Las olas que venían del East River se abatían contra las paredes de acrílico que encerraban el Jane’s Carousel, el cual, visto desde lejos, semejaba una caja vagamente fosforescente de caballos de madera pintados a mano. Al final las luces parpadearon y se apagaron. Se lo tragó la oscuridad.

Había personas arrastradas por las aguas al mar, otras, ahogadas en los sótanos y otras, aplastadas por los árboles caídos.

Y los fuegos de Breezy Point estaban a punto de echar las primeras chispas, prender y arder.

Las casas, machacadas, se partían en dos. Las olas empujaban al mar el cuerpo destartalado de una montaña rusa, acumulaban en la orilla la arena que se iba desparramando y entraba en los salones de las casas, incluido el de ellas.

Personas sin techo, perdidas, buscando, lastimadas... y la temperatura que bajaba, bajaba...
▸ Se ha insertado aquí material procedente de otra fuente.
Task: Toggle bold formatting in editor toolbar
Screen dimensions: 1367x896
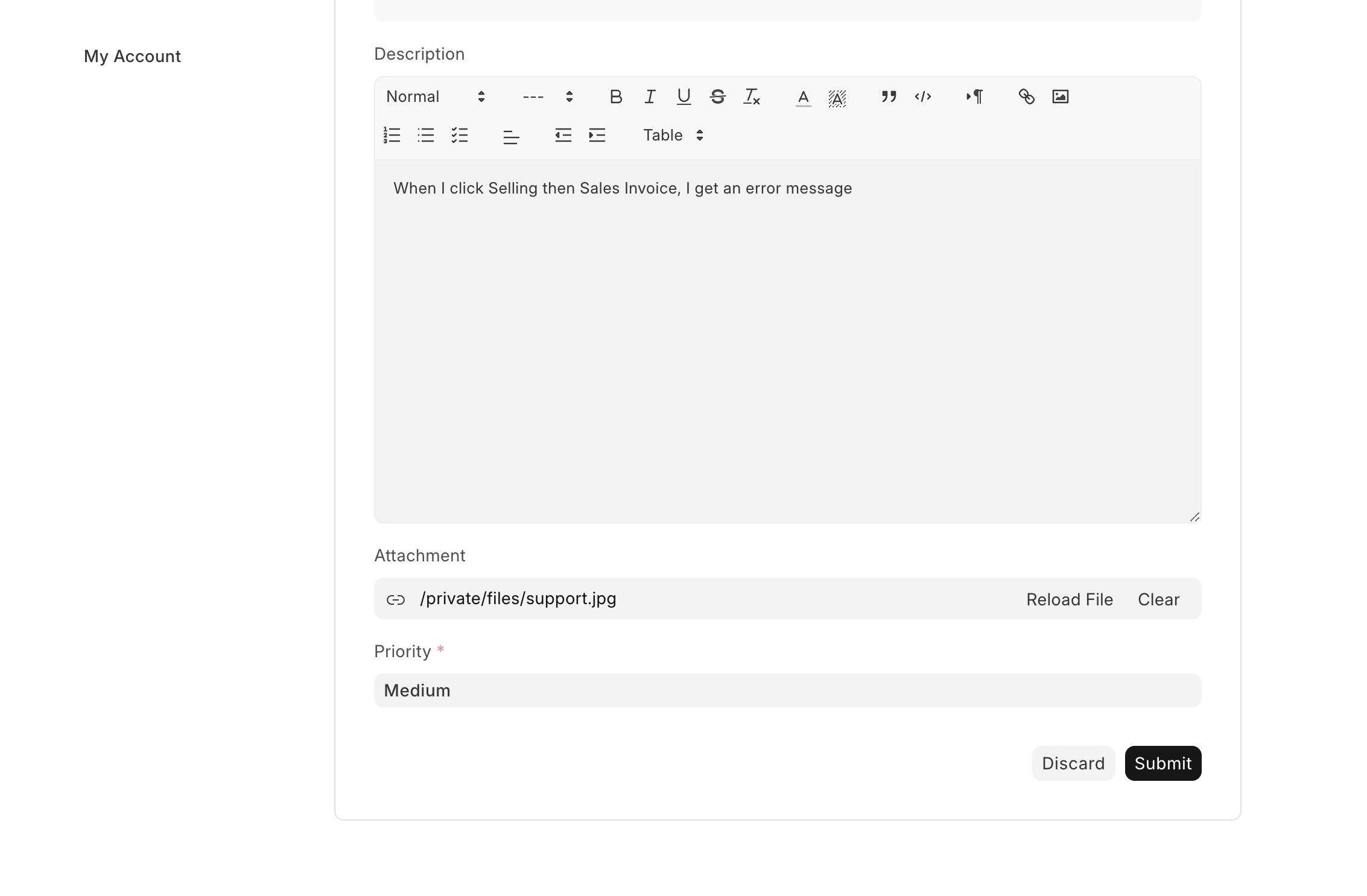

Augusta pensó en alguien que ella había amado y perdido y se preguntó si él llegaría a enterarse de que ella había muerto. Supuso que ella se enteraría si él moría; cómo, no estaba segura. Estaba muy asustada, pero no se sentía como debería sentirse. «No estoy asustada como debería estarlo.»

—No podemos marcharnos ahora.

Era una consideración práctica: era más peligroso abandonar la casa caminando por el agua que quedarse quietas en un lugar más elevado.

—¿Te importa si tarareo algo?

Música para Huracanes, pensó.

—No, señora Rockwell. En absoluto.

—Puedes llamarme Augusta.

—Después de tantos años —dijo Jessamine— no creo que pueda.

—Vale, me parece justo.

Pero entonces sucedió algo extraño. Augusta levantó la mano para dirigir la tormenta y la mano temblaba. Su cuerpo traicionaba su voluntad. Estaba más asustada de lo que creía.

—¿Puedes mirar esto? —preguntó manteniendo la mano suspendida en el aire.

Jessamine vio el temblor, cogió la mano de Augusta y la apretó con fuerza.

Augusta no tarareó música alguna. No trató de dirigir ese huracán. Las dos mujeres permanecieron sentadas, cogidas de la mano, mientras arreciaba la tormenta embravecida.

Un cambio, pensó Augusta. Las tormentas revuelven las cosas y las desordenan, y una se ve obligada a ordenarlo todo. ¿Qué iba a cambiar? ¿Iba ella a estar allí para verlo?

Quizás ella no tenía más interés en mantener las cosas como estaban.

Un cambio, pensó para sus adentros. Que así sea.